So many spiritual teachers preach it, so many therapists insist on it, so many books are written about the importance of it: Forgiveness.
“You finally have to forgive or your wounds will never heal.”
“If you cannot forgive him, your heart will always stay frozen.”
“They gave their best; you shouldn’t be so unforgiving. Finally leave your past behind.”
“The first step in your healing process is forgiveness; otherwise, you create new, bad karma.”
“Meditate, focus your mind, think positive, and don’t take your feelings so seriously; then, you will be able to forgive and free yourself.”
“Without forgiveness, you will stay stuck forever, and your fury will poison you from within.”
Such messages put so many people under unhealthy pressure.
Because there is nothing more destructive in a healing process than a forced, false and too early sense of forgiveness.
Someone who has truly and authentically forgiven doesn't preach about the importance of forgiveness, knowing that if it isn't a natural process based on your true feelings, it's crap.
Forgiveness is one of the last possible steps on this journey and not the first.
The first step is the unconditional acceptance of ALL feelings.
Learning to listen to your body again, trusting your own perception, starting to finally love yourself.
And: to forgive YOURSELF.
Before the sadness, the anger, and the disappointment of your inner child isn’t allowed and really felt from yourself, there can be no real forgiveness.

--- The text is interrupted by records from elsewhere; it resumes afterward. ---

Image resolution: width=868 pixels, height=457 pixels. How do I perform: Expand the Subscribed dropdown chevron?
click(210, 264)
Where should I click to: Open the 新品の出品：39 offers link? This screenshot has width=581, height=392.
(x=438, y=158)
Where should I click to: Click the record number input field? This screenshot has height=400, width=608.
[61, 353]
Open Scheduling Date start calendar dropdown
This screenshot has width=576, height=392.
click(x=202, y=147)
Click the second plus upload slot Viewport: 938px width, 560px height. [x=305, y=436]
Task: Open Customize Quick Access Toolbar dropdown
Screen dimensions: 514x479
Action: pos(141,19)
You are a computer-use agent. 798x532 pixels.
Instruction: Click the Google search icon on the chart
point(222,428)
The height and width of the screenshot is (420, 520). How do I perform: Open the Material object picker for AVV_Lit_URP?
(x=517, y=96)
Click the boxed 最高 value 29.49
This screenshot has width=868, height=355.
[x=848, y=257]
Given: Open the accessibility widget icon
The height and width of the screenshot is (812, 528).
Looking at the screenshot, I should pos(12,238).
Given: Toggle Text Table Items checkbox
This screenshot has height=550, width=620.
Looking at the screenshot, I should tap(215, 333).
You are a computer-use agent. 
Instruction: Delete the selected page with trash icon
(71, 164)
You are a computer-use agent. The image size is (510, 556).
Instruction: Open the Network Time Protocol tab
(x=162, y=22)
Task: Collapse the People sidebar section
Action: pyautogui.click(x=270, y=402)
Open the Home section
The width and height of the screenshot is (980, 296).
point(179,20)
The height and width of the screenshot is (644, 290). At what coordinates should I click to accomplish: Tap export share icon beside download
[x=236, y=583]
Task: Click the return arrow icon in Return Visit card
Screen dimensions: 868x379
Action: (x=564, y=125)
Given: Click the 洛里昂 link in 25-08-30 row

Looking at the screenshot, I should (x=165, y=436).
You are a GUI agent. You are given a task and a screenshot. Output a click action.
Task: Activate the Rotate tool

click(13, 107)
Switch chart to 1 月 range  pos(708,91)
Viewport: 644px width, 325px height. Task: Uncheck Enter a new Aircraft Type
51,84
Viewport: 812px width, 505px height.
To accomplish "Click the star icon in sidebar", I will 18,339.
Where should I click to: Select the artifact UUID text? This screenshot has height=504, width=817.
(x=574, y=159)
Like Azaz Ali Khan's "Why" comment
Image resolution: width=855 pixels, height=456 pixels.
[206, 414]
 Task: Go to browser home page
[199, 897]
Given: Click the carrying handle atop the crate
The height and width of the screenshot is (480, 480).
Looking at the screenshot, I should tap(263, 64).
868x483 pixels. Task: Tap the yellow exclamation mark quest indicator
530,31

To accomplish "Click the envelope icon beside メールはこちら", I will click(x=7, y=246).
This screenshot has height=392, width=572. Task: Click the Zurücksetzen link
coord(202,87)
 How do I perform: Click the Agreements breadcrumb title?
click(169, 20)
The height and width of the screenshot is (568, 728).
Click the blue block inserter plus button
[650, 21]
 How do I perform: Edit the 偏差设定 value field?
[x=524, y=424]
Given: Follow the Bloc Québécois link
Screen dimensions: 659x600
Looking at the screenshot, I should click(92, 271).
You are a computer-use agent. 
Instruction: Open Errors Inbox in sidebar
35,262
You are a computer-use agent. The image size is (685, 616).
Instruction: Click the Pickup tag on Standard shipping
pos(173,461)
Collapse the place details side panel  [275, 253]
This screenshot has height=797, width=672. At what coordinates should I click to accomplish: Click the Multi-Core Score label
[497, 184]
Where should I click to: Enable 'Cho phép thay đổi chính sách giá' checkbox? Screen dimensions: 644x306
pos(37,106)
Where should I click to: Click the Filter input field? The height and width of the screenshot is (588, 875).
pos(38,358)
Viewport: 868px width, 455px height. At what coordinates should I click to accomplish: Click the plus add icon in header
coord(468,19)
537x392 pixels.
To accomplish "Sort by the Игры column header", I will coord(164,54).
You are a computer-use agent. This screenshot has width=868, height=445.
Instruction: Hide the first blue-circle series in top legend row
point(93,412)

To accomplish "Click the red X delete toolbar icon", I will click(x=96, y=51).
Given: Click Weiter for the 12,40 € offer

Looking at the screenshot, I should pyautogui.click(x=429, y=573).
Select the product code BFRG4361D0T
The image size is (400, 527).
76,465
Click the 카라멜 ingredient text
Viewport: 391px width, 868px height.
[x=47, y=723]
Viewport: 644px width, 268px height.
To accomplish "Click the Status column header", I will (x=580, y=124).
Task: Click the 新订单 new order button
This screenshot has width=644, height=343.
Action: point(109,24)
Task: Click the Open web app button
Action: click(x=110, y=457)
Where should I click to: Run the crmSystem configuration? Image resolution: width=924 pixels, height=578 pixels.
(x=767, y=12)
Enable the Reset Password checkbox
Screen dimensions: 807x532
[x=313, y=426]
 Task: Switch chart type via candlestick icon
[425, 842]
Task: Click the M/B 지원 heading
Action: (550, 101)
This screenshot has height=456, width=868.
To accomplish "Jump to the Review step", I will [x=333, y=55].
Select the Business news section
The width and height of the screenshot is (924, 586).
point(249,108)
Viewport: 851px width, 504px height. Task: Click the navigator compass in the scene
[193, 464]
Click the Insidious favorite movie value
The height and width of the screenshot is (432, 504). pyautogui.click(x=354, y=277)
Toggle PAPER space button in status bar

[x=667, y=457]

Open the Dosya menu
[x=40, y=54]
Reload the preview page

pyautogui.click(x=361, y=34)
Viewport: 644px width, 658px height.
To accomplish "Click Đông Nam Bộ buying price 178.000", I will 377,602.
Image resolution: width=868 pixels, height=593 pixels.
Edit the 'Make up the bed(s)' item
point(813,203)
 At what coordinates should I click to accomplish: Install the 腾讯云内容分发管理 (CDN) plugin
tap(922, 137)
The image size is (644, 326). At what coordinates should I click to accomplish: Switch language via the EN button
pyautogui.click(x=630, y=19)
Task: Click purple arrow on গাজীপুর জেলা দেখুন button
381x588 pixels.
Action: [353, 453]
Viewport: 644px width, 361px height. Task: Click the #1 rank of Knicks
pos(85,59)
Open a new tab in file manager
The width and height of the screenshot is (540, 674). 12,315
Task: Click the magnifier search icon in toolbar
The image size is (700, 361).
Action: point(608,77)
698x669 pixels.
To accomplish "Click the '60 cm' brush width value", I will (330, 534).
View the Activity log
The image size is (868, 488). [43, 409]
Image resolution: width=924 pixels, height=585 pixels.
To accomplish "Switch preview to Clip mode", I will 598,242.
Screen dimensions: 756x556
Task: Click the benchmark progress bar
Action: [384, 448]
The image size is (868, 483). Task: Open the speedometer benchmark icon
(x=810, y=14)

It is simply not possible.
False forgiveness is only a concept of the mind; it doesn’t help anyone - neither the victim nor the perpetrator.
It’s a lie, an illusion.
A frozen and restricted heart full of repressed emotions isn’t able to really forgive.
A freed and healed heart automatically feels the longing to forgive one day on the level of the soul. It wants to spread the compassion you have developed for yourself out into the world.
But true forgiveness has nothing to do with trivializing, taking away the responsibility and forgetting the things that happened. The memories will, maybe, stay forever, though not as intense and painful, but as a wound that has scarred.
True forgiveness is more a release, an allowing of a higher divine perspective, a compassionate handing over of the darkness to the light so that it can be transformed.
If you think you will never be able to truly forgive, please don’t worry. You are absolutely okay and absolutely loved. Be gentle with yourself.
You don’t HAVE to forgive.
Just be honest with yourself.
What do you really feel in your heart?
Your truth wants to be embraced.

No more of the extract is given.